Visit any yoga studio, wellness center, or trendy home decor store, and you’re bound to find a decorative Buddha seated in a cross-legged lotus posture, his gaze downcast in meditative concentration. Although this Buddha is the token accessory of today’s mindfulness culture, he hasn’t always been depicted this way.

In early Buddhist art, the historical Buddha was rarely shown in human form—instead, his presence was conveyed by a blooming lotus, a pair of footprints, a spoked wheel, or a perched deer in stone relief. The reason? North Indian Buddhist communities feared that if they represented the Buddha as a man, people would start worshipping him like a god.

But as Buddhism spread beyond India along medieval trade routes and came into contact with neighboring cultures, embodied images of the Buddha became the norm. The tradition’s art, iconography, and ideology continued to evolve over the following centuries, giving rise to the diverse pantheon of deities we see today.

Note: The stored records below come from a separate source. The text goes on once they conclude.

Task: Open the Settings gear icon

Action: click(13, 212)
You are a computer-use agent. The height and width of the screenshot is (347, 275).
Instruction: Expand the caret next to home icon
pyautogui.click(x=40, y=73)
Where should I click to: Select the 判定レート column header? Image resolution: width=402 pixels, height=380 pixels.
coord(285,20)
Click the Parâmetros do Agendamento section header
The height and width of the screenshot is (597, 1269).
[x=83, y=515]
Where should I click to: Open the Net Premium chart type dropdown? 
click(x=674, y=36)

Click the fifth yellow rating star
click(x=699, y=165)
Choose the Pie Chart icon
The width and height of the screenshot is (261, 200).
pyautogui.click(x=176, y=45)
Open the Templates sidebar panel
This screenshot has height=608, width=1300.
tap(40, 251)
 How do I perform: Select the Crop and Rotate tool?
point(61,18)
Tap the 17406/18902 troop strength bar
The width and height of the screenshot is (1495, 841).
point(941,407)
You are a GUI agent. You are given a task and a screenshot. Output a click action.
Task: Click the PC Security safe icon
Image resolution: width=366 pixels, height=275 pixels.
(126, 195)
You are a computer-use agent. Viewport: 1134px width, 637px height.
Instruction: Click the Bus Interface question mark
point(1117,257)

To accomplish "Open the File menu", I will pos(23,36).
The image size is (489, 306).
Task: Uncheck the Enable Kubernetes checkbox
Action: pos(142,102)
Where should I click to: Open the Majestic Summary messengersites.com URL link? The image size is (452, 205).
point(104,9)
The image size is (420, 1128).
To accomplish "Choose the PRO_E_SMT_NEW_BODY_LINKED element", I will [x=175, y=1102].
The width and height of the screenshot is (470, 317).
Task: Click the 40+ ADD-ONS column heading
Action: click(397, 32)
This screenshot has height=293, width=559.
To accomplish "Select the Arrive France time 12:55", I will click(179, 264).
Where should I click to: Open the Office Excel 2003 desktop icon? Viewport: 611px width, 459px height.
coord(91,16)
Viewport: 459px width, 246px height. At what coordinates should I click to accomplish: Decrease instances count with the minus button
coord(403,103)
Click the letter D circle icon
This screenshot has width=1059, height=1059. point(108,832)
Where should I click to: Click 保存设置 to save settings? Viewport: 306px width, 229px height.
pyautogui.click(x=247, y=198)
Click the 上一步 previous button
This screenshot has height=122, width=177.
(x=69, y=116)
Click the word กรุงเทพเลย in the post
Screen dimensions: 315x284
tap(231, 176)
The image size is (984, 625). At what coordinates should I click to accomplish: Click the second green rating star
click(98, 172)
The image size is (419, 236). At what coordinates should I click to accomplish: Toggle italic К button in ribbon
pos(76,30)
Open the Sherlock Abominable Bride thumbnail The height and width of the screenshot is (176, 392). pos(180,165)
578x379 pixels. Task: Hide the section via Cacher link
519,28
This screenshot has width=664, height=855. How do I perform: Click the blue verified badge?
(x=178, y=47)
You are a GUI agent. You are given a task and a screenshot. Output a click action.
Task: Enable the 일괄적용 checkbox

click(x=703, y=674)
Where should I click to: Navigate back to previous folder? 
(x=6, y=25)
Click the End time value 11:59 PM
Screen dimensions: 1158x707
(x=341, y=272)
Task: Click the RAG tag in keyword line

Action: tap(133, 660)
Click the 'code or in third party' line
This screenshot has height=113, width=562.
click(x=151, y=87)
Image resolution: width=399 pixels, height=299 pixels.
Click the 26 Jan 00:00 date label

“Cosmic Buddhas in the Himalayas,” an exhibition at the Metropolitan Museum of Art in New York City, tells the story of how Buddhism’s five Tathagatascelestial Buddhas who preside over the four heavens—came to be. Each of these awakened beings personifies qualities such as compassion, abundance, health, and protection, and charts out a direct course to enlightenment for devotees.

The exhibition is on view through December 10, 2017, and invites viewers to explore the complex world of Himalayan Buddhist belief through sculptures and paintings from the 13th through 19th centuries in what is now Nepal and Tibet.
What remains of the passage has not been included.